*Source text:*
A French magazine's publication today of "crude caricatures" depicting the Prophet Muhammad has that nation on alert and preparing to close 20 of its embassies in Muslim nations.
As France 24 writes, the publication of the images by the weekly Charlie Hebdo comes "amid growing unrest over an anti-Islamic film that has left dozens dead." The victims include the U.S. ambassador to Libya, Chris Stevens, who died on Sept. 11 after an attack on the American consulate in Benghazi. The video's makers have been identified as residents of California — the key figure is said to be an Egyptian-born, naturalized American, Coptic Christian named Nakoula Basseley Nakoula.
According to France 24, "the illustrations, which show the Prophet Mohammed naked and refer to the incendiary ... film which has been fueling deadly unrest among Muslim communities for over a week, hit newsstands across France on Wednesday. The magazine's editor, Stephane Charbonnier, told reporters that the pictures, which are printed on the back page, will 'shock those who will want to be shocked.' "

*Directive A:* According to the Charlie Hebdo report, how many of its embassies is France preparing to close?
*Directive B:* Do these statements agree with the Charlie Hebdo report? Answer yes or no for each, quoting the words that decide it: (i) The pictures are printed on the back page. (ii) Chris Stevens died on Sept. 12. (iii) The magazine's editor is Nakoula Basseley Nakoula.
*Directive C:* Can you reproduce, word for word, everything in the Charlie Hebdo report from "A French magazine's" down to "in Muslim nations."?
The material placed after the Charlie Hebdo report has no role in this exercise.

*Raw data:*
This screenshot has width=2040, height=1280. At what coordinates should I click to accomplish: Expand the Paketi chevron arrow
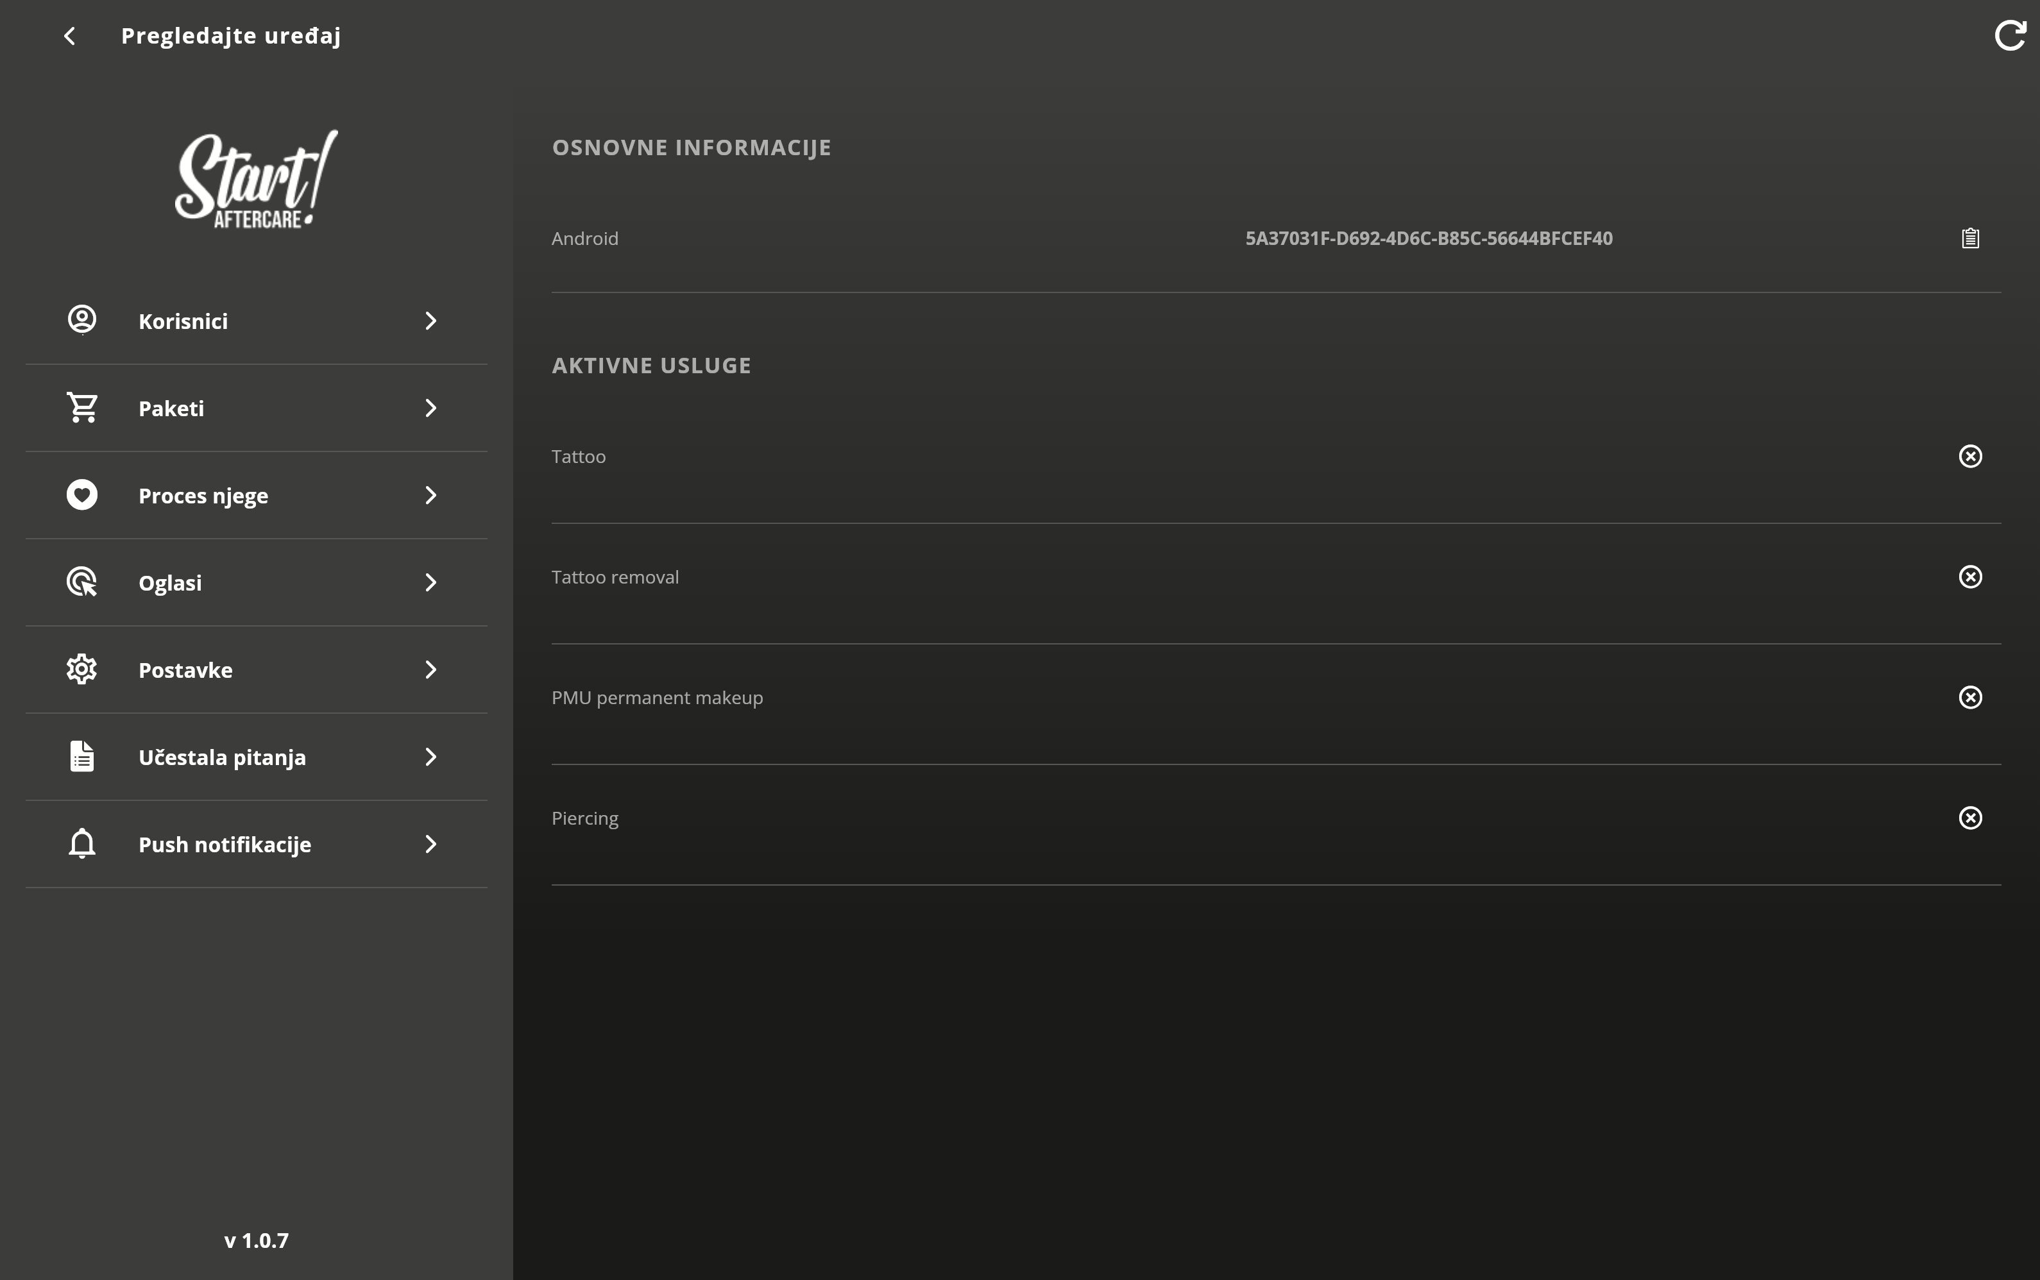coord(430,408)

*Complete output A:* 20 of its embassies in Muslim nations.

*Complete output B:*
(i) Yes: "the pictures, which are printed on the back page"
(ii) No: "who died on Sept. 11"
(iii) No: "The magazine's editor, Stephane Charbonnier"

*Complete output C:*
A French magazine's publication today of "crude caricatures" depicting the Prophet Muhammad has that nation on alert and preparing to close 20 of its embassies in Muslim nations.